Caution: Even carriers that pay for field avoidance have different criteria for submitting your claims. For example, some insurers want a paper claim for field avoidance. Some want you to append modifier 22 (Unusual procedural services); others want no modifier but expect to see the term “field avoidance” or something similar on the claim.

This wide range of policies is why you should always talk with each payer before submitting a claim with field avoidance. Once you learn what the policy is, get a copy in writing and ask for an update each time you renew your contract.

Focus on four things when talking with a payer about field avoidance:

  • Whether the carrier in question has a policy regarding field avoidance
  • What the policy is
  • Whether your contract with the carrier states that payment for “field avoidance” or “patient position” will be paid
  • How to code correctly for field avoidance according to the carrier's guidelines.

Step 3: Verify the Service’s Base Value

If the payer allows extra units for field avoidance, check your ASA Relative Value Guide for each service’s base value. Many anesthesia services that require field avoidance have a base value of five or greater, so insurers don’t usually allow additional reimbursement. But if the base value for your physician’s procedure is less than five, you can increase the base value to five.
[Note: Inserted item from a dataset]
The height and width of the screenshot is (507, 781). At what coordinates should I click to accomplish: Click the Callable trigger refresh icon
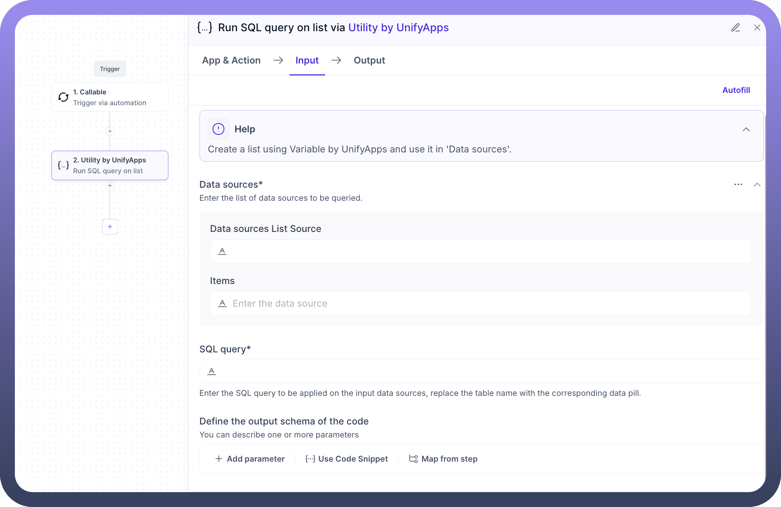(64, 97)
Example: A patient is in the prone position during a repair of his ankle tendon (27658, Repair, flexor tendon, leg; primary, without graft, each tendon). This crosses to anesthesia code 01470 (Anesthesia for procedures on nerves, muscles, tendons, and fascia of lower leg, ankle, and foot; not otherwise specified), which has three base units. You can add two additional units to the procedure (for a total of five) because of his prone position.

Then, add the correct amount to the bottom line. The physician’s base fee determines what you charge for each procedure, so be sure to multiply his base fee by five when you report field avoidance.

Example: Fees vary by region and by anesthesia group, but let’s use $75 as the unit charge. In the case above, you’ll report 01470, which is a 3-base-unit procedure. You would normally charge $225 plus time (3 base units x $75 = $225). If the case involves field avoidance, bill $375 plus time (5 base units x $75 = $375).